▶ _WRITTEN TASK_
Rewrite every line of the data below as a numbered list, dropping the blank lines.
═══ RAW RECORDS ═══
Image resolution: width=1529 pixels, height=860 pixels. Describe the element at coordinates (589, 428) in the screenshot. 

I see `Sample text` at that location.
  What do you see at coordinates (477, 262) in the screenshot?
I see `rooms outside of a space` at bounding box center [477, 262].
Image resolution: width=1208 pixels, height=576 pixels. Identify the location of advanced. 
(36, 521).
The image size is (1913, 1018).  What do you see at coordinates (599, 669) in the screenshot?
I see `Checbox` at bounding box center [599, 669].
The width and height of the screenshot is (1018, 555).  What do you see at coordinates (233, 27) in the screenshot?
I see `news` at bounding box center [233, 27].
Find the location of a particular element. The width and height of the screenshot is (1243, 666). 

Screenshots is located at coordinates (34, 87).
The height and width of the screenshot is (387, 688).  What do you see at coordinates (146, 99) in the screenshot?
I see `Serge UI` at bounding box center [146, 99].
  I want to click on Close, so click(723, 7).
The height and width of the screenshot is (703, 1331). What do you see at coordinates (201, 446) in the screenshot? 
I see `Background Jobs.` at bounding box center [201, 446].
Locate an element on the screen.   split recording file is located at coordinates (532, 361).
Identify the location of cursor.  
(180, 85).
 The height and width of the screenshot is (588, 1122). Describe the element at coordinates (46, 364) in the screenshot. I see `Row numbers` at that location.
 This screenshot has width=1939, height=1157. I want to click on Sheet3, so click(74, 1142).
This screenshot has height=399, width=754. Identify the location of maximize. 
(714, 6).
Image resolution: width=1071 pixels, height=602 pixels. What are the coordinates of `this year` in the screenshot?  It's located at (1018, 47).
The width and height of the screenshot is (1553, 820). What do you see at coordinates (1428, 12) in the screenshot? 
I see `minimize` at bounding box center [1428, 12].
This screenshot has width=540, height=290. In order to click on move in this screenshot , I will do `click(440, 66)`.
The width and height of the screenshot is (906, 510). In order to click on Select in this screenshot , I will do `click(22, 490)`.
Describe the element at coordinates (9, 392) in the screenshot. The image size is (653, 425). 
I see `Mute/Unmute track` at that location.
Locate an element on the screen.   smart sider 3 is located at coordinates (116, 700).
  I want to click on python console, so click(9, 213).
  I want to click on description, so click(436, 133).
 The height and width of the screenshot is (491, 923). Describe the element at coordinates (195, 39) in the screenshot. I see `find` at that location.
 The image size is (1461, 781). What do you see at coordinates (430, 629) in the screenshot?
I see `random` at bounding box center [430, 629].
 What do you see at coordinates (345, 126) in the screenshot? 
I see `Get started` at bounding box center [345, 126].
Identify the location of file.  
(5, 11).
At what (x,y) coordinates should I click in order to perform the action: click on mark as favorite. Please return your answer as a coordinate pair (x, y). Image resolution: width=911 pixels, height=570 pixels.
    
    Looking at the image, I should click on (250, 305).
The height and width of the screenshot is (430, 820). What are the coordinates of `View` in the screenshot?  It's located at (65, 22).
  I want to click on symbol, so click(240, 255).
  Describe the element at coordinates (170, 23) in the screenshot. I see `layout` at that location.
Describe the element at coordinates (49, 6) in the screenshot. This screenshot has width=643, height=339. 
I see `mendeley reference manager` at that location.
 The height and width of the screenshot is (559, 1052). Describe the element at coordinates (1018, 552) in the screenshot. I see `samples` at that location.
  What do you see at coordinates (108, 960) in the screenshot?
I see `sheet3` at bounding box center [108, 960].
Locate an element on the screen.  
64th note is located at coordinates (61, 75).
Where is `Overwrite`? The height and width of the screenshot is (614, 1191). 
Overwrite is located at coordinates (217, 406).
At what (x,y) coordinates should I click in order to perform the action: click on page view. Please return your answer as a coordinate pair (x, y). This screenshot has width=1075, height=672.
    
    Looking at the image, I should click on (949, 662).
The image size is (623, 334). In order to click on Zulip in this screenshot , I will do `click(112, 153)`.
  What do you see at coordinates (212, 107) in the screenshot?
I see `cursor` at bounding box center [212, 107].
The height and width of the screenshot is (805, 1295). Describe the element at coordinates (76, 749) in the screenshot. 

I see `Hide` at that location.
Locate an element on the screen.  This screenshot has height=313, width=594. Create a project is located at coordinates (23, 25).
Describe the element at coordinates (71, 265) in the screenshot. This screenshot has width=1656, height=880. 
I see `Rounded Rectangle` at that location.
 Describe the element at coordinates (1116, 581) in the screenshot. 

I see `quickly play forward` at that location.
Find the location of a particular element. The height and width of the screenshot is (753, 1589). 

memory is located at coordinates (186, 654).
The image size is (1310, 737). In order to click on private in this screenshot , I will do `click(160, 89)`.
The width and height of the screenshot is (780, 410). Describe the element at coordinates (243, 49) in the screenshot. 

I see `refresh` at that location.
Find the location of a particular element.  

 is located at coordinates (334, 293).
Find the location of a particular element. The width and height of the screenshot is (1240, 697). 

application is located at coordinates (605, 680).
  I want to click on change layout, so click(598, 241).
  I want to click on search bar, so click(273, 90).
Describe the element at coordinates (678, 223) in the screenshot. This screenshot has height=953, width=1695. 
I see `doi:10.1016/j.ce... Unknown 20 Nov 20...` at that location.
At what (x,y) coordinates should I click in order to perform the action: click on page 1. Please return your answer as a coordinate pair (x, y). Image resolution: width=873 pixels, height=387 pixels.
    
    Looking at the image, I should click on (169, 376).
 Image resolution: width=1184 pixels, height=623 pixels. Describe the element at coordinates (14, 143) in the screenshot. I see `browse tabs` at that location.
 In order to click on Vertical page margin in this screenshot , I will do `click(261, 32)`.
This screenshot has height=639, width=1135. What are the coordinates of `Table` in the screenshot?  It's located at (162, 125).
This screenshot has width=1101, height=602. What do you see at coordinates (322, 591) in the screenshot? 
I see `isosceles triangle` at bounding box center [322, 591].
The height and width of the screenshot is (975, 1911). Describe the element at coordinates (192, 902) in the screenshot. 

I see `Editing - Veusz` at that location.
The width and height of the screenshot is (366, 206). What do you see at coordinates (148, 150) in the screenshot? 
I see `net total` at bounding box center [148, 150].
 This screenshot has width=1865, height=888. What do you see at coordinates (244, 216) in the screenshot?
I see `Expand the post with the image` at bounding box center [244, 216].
═══
▶ _RESPONSE_
1. Image resolution: width=1529 pixels, height=860 pixels. Describe the element at coordinates (589, 428) in the screenshot. 
2. I see `Sample text` at that location.
3.   What do you see at coordinates (477, 262) in the screenshot?
4. I see `rooms outside of a space` at bounding box center [477, 262].
5. Image resolution: width=1208 pixels, height=576 pixels. Identify the location of advanced. 
6. (36, 521).
7. The image size is (1913, 1018).  What do you see at coordinates (599, 669) in the screenshot?
8. I see `Checbox` at bounding box center [599, 669].
9. The width and height of the screenshot is (1018, 555).  What do you see at coordinates (233, 27) in the screenshot?
10. I see `news` at bounding box center [233, 27].
11. Find the location of a particular element. The width and height of the screenshot is (1243, 666). 
12. Screenshots is located at coordinates (34, 87).
13. The height and width of the screenshot is (387, 688).  What do you see at coordinates (146, 99) in the screenshot?
14. I see `Serge UI` at bounding box center [146, 99].
15.   I want to click on Close, so click(723, 7).
16. The height and width of the screenshot is (703, 1331). What do you see at coordinates (201, 446) in the screenshot? 
17. I see `Background Jobs.` at bounding box center [201, 446].
18. Locate an element on the screen.   split recording file is located at coordinates (532, 361).
19. Identify the location of cursor.  
20. (180, 85).
21.  The height and width of the screenshot is (588, 1122). Describe the element at coordinates (46, 364) in the screenshot. I see `Row numbers` at that location.
22.  This screenshot has width=1939, height=1157. I want to click on Sheet3, so click(74, 1142).
23. This screenshot has height=399, width=754. Identify the location of maximize. 
24. (714, 6).
25. Image resolution: width=1071 pixels, height=602 pixels. What are the coordinates of `this year` in the screenshot?  It's located at (1018, 47).
26. The width and height of the screenshot is (1553, 820). What do you see at coordinates (1428, 12) in the screenshot? 
27. I see `minimize` at bounding box center [1428, 12].
28. This screenshot has width=540, height=290. In order to click on move in this screenshot , I will do `click(440, 66)`.
29. The width and height of the screenshot is (906, 510). In order to click on Select in this screenshot , I will do `click(22, 490)`.
30. Describe the element at coordinates (9, 392) in the screenshot. The image size is (653, 425). 
31. I see `Mute/Unmute track` at that location.
32. Locate an element on the screen.   smart sider 3 is located at coordinates (116, 700).
33.   I want to click on python console, so click(9, 213).
34.   I want to click on description, so click(436, 133).
35.  The height and width of the screenshot is (491, 923). Describe the element at coordinates (195, 39) in the screenshot. I see `find` at that location.
36.  The image size is (1461, 781). What do you see at coordinates (430, 629) in the screenshot?
37. I see `random` at bounding box center [430, 629].
38.  What do you see at coordinates (345, 126) in the screenshot? 
39. I see `Get started` at bounding box center [345, 126].
40. Identify the location of file.  
41. (5, 11).
42. At what (x,y) coordinates should I click in order to perform the action: click on mark as favorite. Please return your answer as a coordinate pair (x, y). Image resolution: width=911 pixels, height=570 pixels.
43.     Looking at the image, I should click on (250, 305).
44. The height and width of the screenshot is (430, 820). What are the coordinates of `View` in the screenshot?  It's located at (65, 22).
45.   I want to click on symbol, so click(240, 255).
46.   Describe the element at coordinates (170, 23) in the screenshot. I see `layout` at that location.
47. Describe the element at coordinates (49, 6) in the screenshot. This screenshot has width=643, height=339. 
48. I see `mendeley reference manager` at that location.
49.  The height and width of the screenshot is (559, 1052). Describe the element at coordinates (1018, 552) in the screenshot. I see `samples` at that location.
50.   What do you see at coordinates (108, 960) in the screenshot?
51. I see `sheet3` at bounding box center [108, 960].
52. Locate an element on the screen.  
53. 64th note is located at coordinates (61, 75).
54. Where is `Overwrite`? The height and width of the screenshot is (614, 1191). 
55. Overwrite is located at coordinates (217, 406).
56. At what (x,y) coordinates should I click in order to perform the action: click on page view. Please return your answer as a coordinate pair (x, y). This screenshot has width=1075, height=672.
57.     Looking at the image, I should click on (949, 662).
58. The image size is (623, 334). In order to click on Zulip in this screenshot , I will do `click(112, 153)`.
59.   What do you see at coordinates (212, 107) in the screenshot?
60. I see `cursor` at bounding box center [212, 107].
61. The height and width of the screenshot is (805, 1295). Describe the element at coordinates (76, 749) in the screenshot. 
62. I see `Hide` at that location.
63. Locate an element on the screen.  This screenshot has height=313, width=594. Create a project is located at coordinates (23, 25).
64. Describe the element at coordinates (71, 265) in the screenshot. This screenshot has width=1656, height=880. 
65. I see `Rounded Rectangle` at that location.
66.  Describe the element at coordinates (1116, 581) in the screenshot. 
67. I see `quickly play forward` at that location.
68. Find the location of a particular element. The height and width of the screenshot is (753, 1589). 
69. memory is located at coordinates (186, 654).
70. The image size is (1310, 737). In order to click on private in this screenshot , I will do `click(160, 89)`.
71. The width and height of the screenshot is (780, 410). Describe the element at coordinates (243, 49) in the screenshot. 
72. I see `refresh` at that location.
73. Find the location of a particular element.  
74.  is located at coordinates (334, 293).
75. Find the location of a particular element. The width and height of the screenshot is (1240, 697). 
76. application is located at coordinates (605, 680).
77.   I want to click on change layout, so click(598, 241).
78.   I want to click on search bar, so click(273, 90).
79. Describe the element at coordinates (678, 223) in the screenshot. This screenshot has height=953, width=1695. 
80. I see `doi:10.1016/j.ce... Unknown 20 Nov 20...` at that location.
81. At what (x,y) coordinates should I click in order to perform the action: click on page 1. Please return your answer as a coordinate pair (x, y). Image resolution: width=873 pixels, height=387 pixels.
82.     Looking at the image, I should click on (169, 376).
83.  Image resolution: width=1184 pixels, height=623 pixels. Describe the element at coordinates (14, 143) in the screenshot. I see `browse tabs` at that location.
84.  In order to click on Vertical page margin in this screenshot , I will do `click(261, 32)`.
85. This screenshot has height=639, width=1135. What are the coordinates of `Table` in the screenshot?  It's located at (162, 125).
86. This screenshot has width=1101, height=602. What do you see at coordinates (322, 591) in the screenshot? 
87. I see `isosceles triangle` at bounding box center [322, 591].
88. The height and width of the screenshot is (975, 1911). Describe the element at coordinates (192, 902) in the screenshot. 
89. I see `Editing - Veusz` at that location.
90. The width and height of the screenshot is (366, 206). What do you see at coordinates (148, 150) in the screenshot? 
91. I see `net total` at bounding box center [148, 150].
92.  This screenshot has width=1865, height=888. What do you see at coordinates (244, 216) in the screenshot?
93. I see `Expand the post with the image` at bounding box center [244, 216].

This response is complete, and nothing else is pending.